Prompt for Peers #12: Model checking yourself and accountability
Do not be afraid to own up to times when you have been sexist or homophobic. If you are able to catch it in the moment it happens, all the better. This takes practice and courage, and you can’t do it every time. That is the nature of how oppression works: those of us with relative privilege are often blind to it (or at least we often close our eyes to it.) Practise loving accountability of ourselves and others. The more you learn about these issues, the more you might realise how you have in the past and present enabled, supported, and even potentially committed different acts of violence, or at least perpetuated the beliefs behind them. It can be a difficult pill to swallow and hard to face, but know that you are not alone, and that it is the most important step in making real change. Take it from me, it can get easier with practice. Never comfortable, but easier. Apologise and own when you have done harm, work to be even a little better every day, slow down and listen when you feel yourself getting defensive. This is critical for societal change but also for our lives as full human freaking beings!
Prompt for Peers #13: Find your allies.
I promise you, though it may not always feel like it, there are men around you who are also not okay with the sexism and harmful masculinity that exists. There are! So find them. When you speak out to challenge something, see who agrees with you, even if they do it quietly. Watch out for that slight nod of a head at what you are saying. And ask the men in your life, your friends and family, coworkers, and teammates what they feel about these issues. Find those peers who will have your back when calling something out and when you need to talk something out.
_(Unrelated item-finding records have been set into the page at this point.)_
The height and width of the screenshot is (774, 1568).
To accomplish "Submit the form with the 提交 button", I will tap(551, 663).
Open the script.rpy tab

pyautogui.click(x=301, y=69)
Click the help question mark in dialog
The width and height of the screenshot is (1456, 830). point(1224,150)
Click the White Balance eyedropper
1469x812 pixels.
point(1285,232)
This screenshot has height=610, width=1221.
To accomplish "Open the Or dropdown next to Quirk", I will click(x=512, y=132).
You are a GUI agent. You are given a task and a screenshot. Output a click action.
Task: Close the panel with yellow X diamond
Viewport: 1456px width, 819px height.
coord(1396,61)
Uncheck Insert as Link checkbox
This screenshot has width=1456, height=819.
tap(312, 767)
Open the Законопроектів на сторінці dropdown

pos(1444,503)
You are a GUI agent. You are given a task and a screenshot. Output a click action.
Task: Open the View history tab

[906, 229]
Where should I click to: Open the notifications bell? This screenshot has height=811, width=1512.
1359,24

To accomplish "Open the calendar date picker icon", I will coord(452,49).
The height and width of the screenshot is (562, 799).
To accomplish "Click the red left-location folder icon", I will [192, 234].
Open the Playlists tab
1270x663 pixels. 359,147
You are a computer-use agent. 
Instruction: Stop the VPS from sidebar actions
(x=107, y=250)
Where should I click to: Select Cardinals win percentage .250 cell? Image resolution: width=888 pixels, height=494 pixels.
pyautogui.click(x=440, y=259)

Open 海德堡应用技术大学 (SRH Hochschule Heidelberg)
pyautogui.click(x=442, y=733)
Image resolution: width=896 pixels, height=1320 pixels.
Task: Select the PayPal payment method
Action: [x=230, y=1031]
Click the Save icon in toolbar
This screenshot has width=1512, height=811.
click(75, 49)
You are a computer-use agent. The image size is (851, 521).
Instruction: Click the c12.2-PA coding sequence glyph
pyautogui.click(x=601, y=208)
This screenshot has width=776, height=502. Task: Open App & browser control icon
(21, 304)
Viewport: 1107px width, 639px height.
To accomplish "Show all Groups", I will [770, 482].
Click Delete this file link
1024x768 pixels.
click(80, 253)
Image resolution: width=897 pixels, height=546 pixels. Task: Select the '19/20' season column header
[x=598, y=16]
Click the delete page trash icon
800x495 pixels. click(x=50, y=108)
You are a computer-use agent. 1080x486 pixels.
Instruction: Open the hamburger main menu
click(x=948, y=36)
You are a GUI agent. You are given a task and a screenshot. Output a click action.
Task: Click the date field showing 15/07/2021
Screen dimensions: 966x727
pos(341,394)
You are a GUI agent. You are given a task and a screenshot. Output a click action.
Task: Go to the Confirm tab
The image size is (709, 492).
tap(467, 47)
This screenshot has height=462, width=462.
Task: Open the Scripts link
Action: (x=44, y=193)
Prompt for Peers #14: Build your network
Or better yet, use networks that already exist. We don’t necessarily need more professional male feminists, we need more feminist men in our own circles and lives, connecting with our male peers on these issues. Having like-minded men to hash all this out with can make this life-long process of change easier, and even fun at times. The more the merrier!
Prompt for Peers #15: Celebrate….
Own your mistakes and when you mess up, but also own when you do well. And celebrate the same with your peers! It is a fine line to walk between acknowledging your success and resting on your laurels. The deck is very much stacked when it comes to men receiving accolades and proverbial cookies for doing the bare minimum when it comes to feminism. I experience that all the time, literally daily. And while that doesn’t mean we shouldn’t celebrate when we get something right, when we make even small changes in the world around us with our peers, it does mean we must transform those wins and celebrations into bigger wins tomorrow and the day after, and remain vigilant with ourselves and each other.
Prompt for Peers #16: But also, Can’t Stop Won’t Stop
The catch of all this is that until there is major change in our communities and society as a whole, we will need to keep learning and taking action to challenge gender violence. And so we have to watch out for feelings of “I made it!”. Once we stop asking questions of ourselves and others, there is potential for backsliding and doing harm. I frame this as always trying to be at least a half step better every day. They don’t always have to be huge steps, although those are fun too. Instead, each day I’m really trying to realise at least one way I can be better as a dude, either by recognising something I’ve done well, finding an area I need to know more about, or coming up with a creative way to address a seemingly unfixable problem. I challenge you to do the same.